“Only if you pick the worst one there is. I want ultimate cheese, Buttercup.”
“Now we’re talking,” I say, sorting through a few more movies before choosing one.
His laugh is loud, soaring from deep in his belly. “Jesus Christ.”
“What?”
The opening credits flash across the screen before the title appears.A Cowboy’s Christmas Wish. My stomach cramps from holding back a laugh.
“This is going to be brutal,” he muses.
“You don’t think it’s going to be incredibly accurate to your real life?” I ask, feigning shock.
He stretches his legs out, resting his feet on the ottoman. My heart jolts when he grips my thigh and drapes it over his lap, keeping his hand firmly in place after I’m settled. “I’ll try not to pick it apart too much for you.”
“Go ahead. I love ripping apart movies.”
And that’s exactly what we do. For the next hour and a half, we make notes on everything in the movie, belting out in unattractive, loud laughter at the cheesy dialogue and terrible acting. I’m half sprawled over his body, cheek pressed to his sternum and knee nestled between both of his by the time the couple rides off on the back of a horse together, hooves kicking up snow behind them.
“So, do all cowboys naturally know how to dance?” I tease, drawing swirls with my fingertip over the thick muscles of his abdomen as I recall the repeated theme of line dancing in the movie.
I’ve never felt abs like Brody’s before. Stewart was fit but not this muscled. Brody’s body has been honed by hard labour and whatever it is he does to keep in shape in Nashville. Weightlifting, if the steel cut of his biceps is anything to go off.
He continues playing with my hair, alternating between twirling pieces around his fingers and scratching my scalp. “Fuck no. But my grandma put a lot of time into ensurin’ I could hold my own. Was I decent enough of a partner the other night?”
“More than decent, actually.” Resting my chin on his chest, I look upward, catching his waiting stare. “You know there are pictures of us online now, right?”

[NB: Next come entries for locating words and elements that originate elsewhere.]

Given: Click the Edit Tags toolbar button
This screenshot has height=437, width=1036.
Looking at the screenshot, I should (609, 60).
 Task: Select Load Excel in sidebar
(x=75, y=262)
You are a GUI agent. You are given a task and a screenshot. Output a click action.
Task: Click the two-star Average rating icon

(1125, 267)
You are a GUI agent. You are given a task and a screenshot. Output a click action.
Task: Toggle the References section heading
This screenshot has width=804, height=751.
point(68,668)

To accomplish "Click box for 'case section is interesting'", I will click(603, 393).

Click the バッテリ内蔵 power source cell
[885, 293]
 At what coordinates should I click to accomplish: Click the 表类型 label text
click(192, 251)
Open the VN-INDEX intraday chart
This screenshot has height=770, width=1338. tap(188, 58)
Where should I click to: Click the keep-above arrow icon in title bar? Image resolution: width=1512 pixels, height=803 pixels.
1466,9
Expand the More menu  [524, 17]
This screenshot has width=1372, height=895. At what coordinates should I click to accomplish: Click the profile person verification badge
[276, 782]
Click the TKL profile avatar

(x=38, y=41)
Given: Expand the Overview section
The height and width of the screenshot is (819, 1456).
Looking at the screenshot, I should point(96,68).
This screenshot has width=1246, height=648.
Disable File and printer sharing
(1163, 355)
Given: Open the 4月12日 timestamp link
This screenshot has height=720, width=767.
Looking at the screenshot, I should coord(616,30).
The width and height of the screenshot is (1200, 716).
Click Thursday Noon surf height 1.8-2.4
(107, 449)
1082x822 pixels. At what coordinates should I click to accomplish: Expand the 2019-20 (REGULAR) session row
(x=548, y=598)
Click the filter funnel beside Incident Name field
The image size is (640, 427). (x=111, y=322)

“I know. You okay with that?”
“I don’t have much of a social presence, so I’m not too concerned for me.”
“But you are for me?” he asks, although it sounds more like a statement than a question.
“Should I be?”
“You can’t answer a question with another question.”
I laugh softly. “I think you’re a grown man, and if you weren’t confident enough about us to be photographed together, you wouldn’t have put us in a position to be. It’s my own self-doubt that’s the problem.”
Like the reoccurring, pestering thought that I’m not good enough to be seen beside him. Or that he won’t remember me once he’s gone. That I’ll be a memory he won’t bother recalling.
Brody guides me up his body, bringing us face to face. I ignore the flutter in my stomach and focus on listening to the words he speaks. “If I ever meet the man who’s behind the worry in your eyes, baby, I swear to fuck I’ll ruin him.”
“I’d like to see that,” I admit. Give me caveman and ultra-protectiveness. I’ll never turn down the chance to watch this man protect my honour. Fists or words, it wouldn’t matter.
He cups my jaw so, so softly, as if he’s suddenly afraid I’ll crumble to dust in his palm. “Never been prouder to be seen with a woman than I have been with you. That’s the truth, Anna. I’ve just been tryin’ not to scare you.”
“It’s a good thing I don’t scare easily, then.”
His smile reaches his eyes this time, almost unnaturally beautiful. “Yeah, I’m learnin’ that.”
The credits continue to roll, doodles decorating the black screen. One in particular of a short, fluffy animal catches my eye, and I can’t stop myself before I’m switching gears, blurting out, “Do you have any fluffy cows at the ranch?”
Brody’s chest begins to shake with laughter beneath me. “Fluffy cows? No. I don’t think we ever have.”
“Not even one as a pet?”
“The sky would fall before my grandfather took cattle as pets, sweetheart.”